The data below holds a line containing "Click the blank space right of My Uploads" and a line containing "The image size is (853, 504)."; please quote exactly those two lines and every line between them, and nothing else.

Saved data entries
============

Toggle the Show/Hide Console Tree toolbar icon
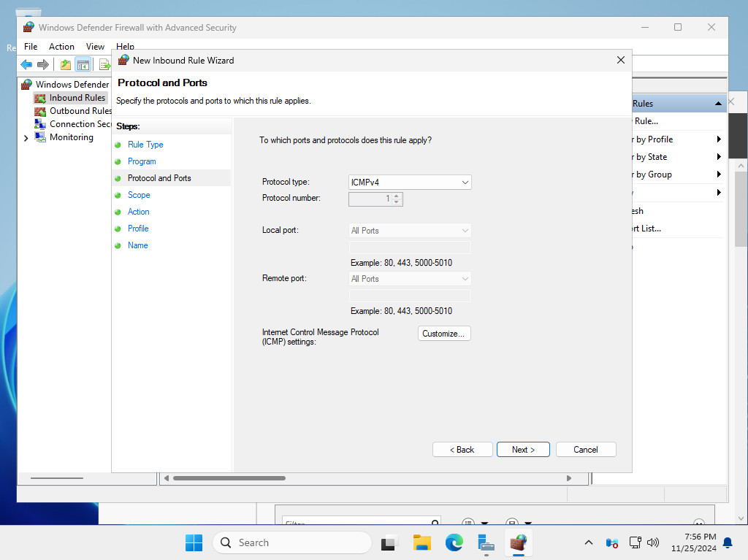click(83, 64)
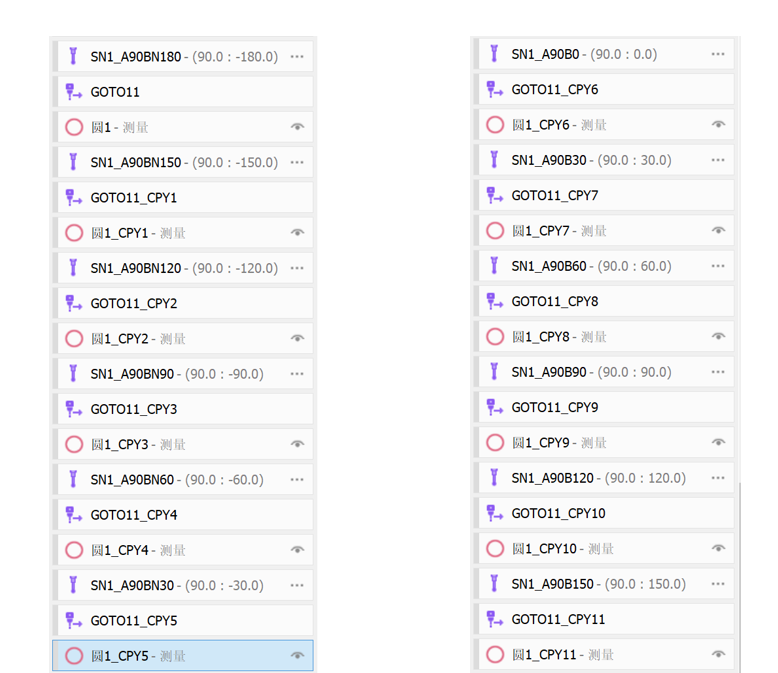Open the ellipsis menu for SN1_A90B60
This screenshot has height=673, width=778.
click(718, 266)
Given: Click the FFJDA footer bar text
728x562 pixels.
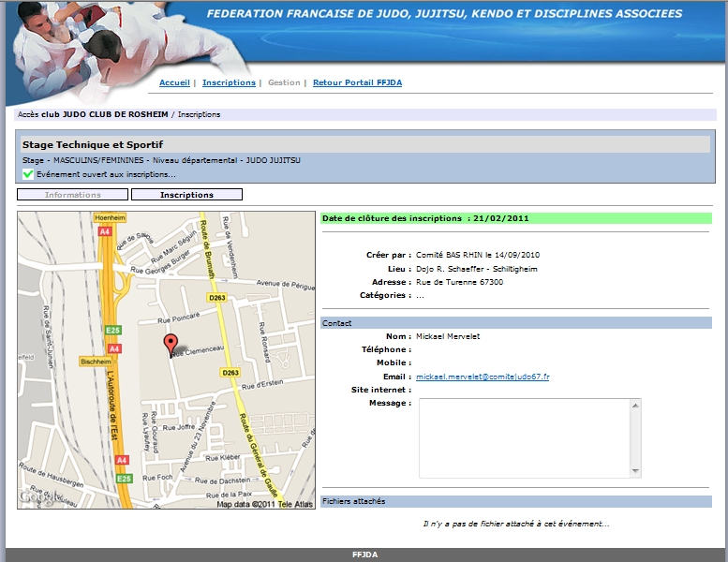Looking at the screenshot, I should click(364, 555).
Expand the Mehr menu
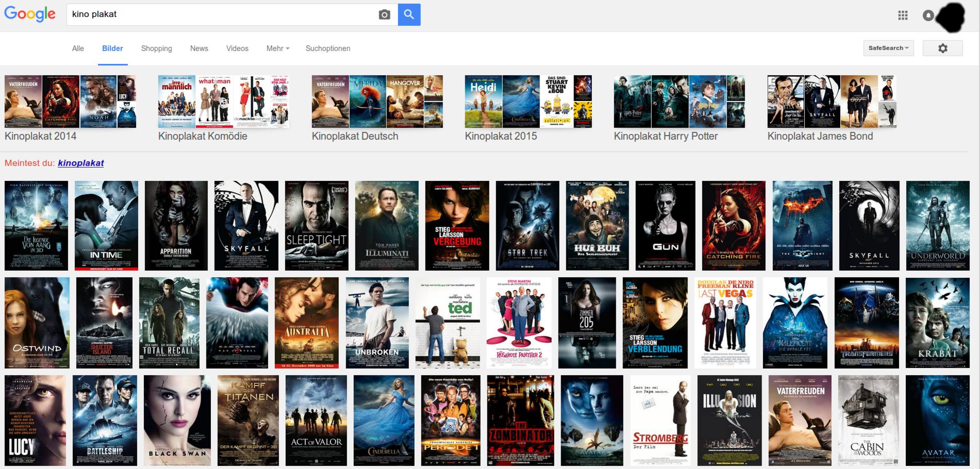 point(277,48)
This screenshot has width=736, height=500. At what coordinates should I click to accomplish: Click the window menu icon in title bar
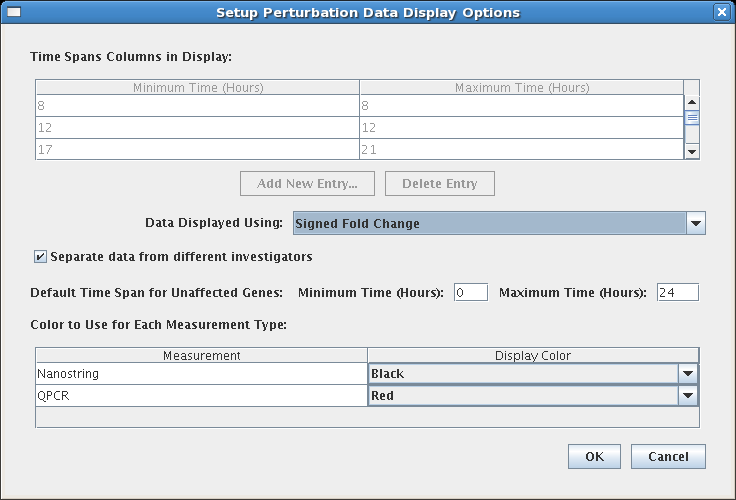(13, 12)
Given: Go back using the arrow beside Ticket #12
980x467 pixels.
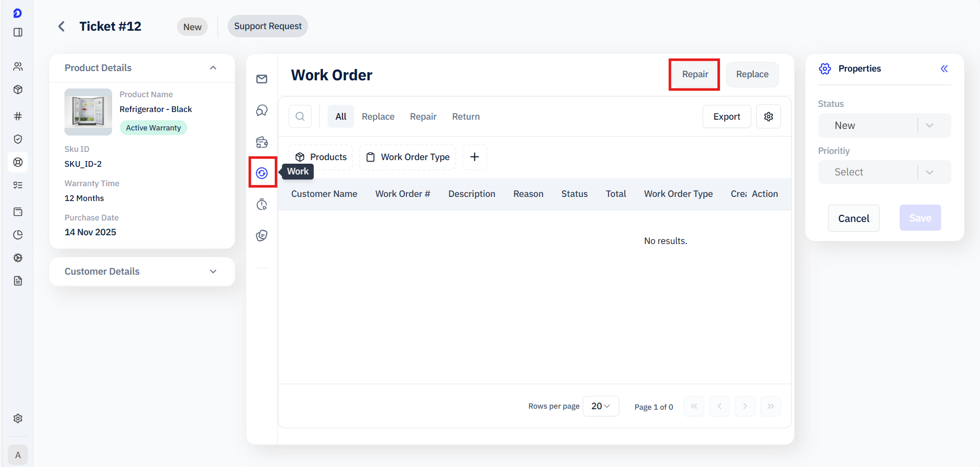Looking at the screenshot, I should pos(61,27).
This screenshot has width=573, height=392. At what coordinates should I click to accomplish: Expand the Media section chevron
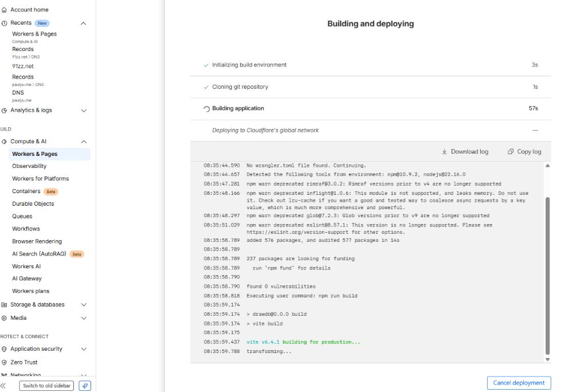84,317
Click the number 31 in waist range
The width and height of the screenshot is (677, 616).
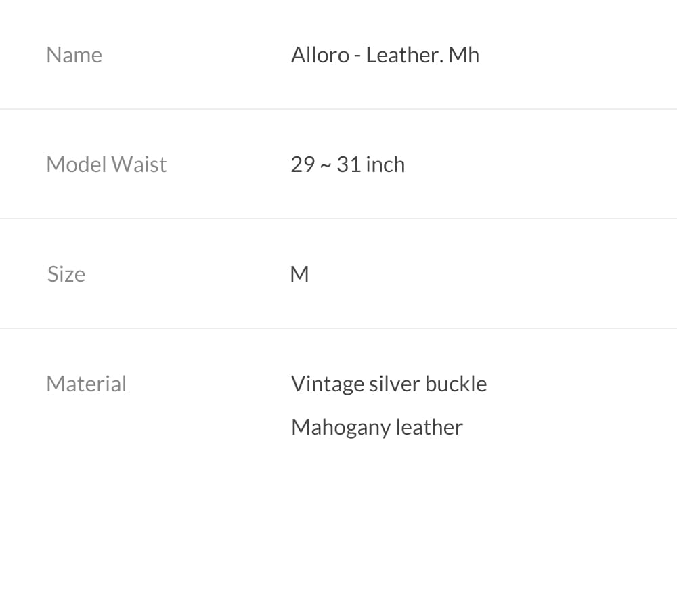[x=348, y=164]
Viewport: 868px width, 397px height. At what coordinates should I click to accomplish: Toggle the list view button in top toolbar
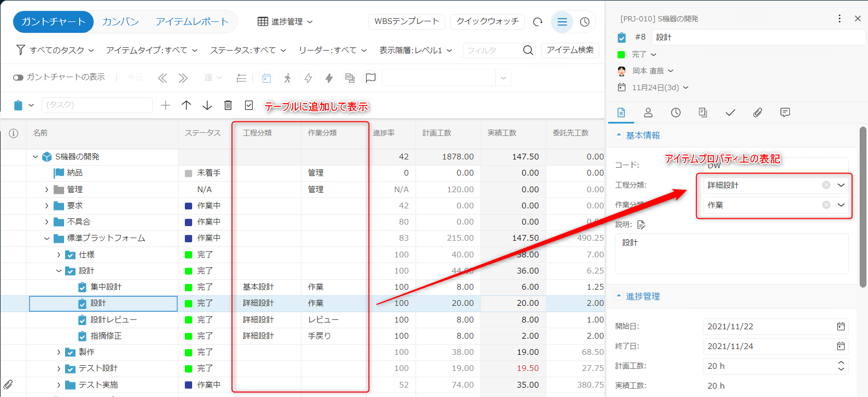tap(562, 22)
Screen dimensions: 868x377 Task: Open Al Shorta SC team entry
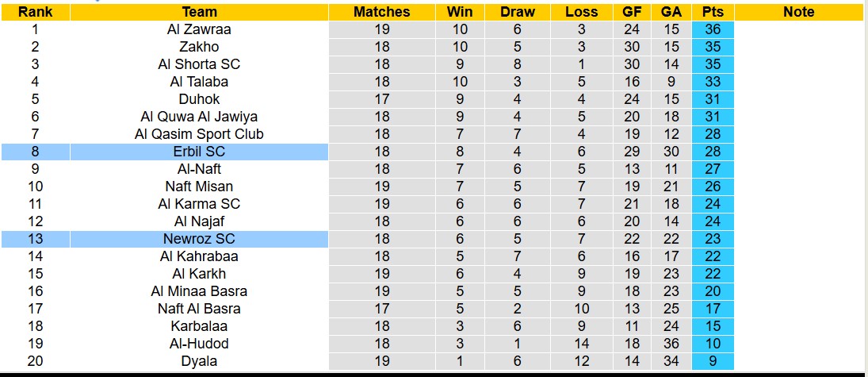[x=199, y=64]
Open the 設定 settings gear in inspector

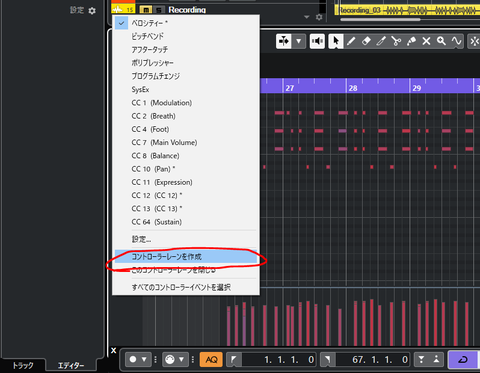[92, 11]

============

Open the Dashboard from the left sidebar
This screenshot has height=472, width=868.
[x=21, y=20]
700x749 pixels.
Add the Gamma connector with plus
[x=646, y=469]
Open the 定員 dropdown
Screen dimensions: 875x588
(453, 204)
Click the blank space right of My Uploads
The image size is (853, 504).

============

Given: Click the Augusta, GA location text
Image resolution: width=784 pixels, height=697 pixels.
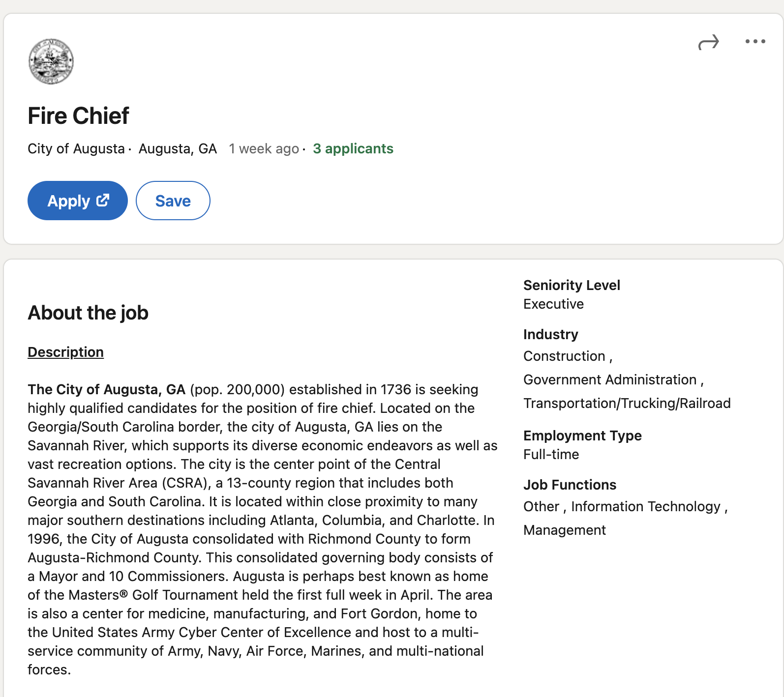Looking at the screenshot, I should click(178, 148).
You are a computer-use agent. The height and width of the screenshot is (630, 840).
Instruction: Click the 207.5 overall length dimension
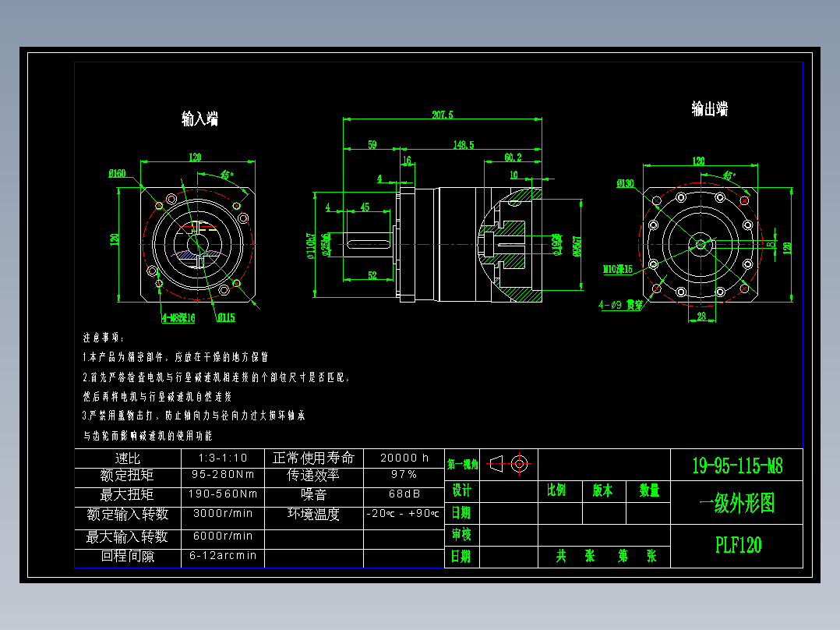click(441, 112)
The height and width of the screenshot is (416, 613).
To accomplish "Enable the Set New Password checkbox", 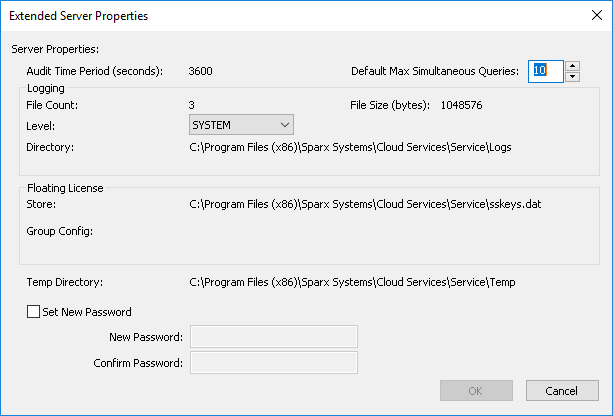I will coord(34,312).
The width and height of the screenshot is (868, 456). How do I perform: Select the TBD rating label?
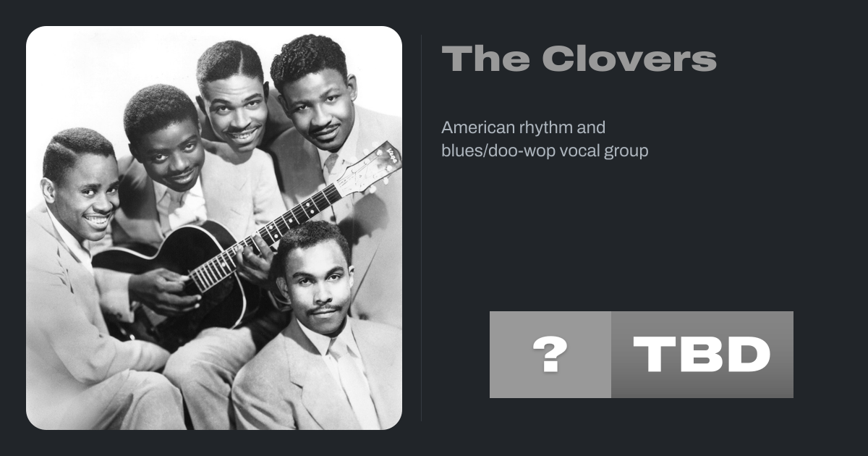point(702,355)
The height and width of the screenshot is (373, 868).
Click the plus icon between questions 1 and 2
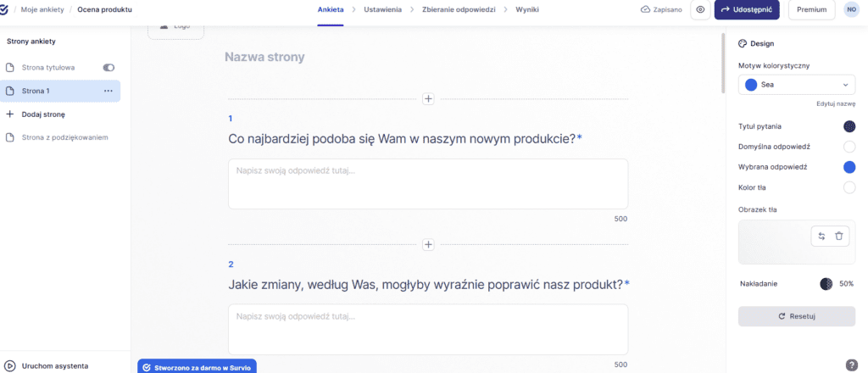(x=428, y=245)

============

◆ Task response ◆
Click the blank space right of My Uploads
The image size is (853, 504).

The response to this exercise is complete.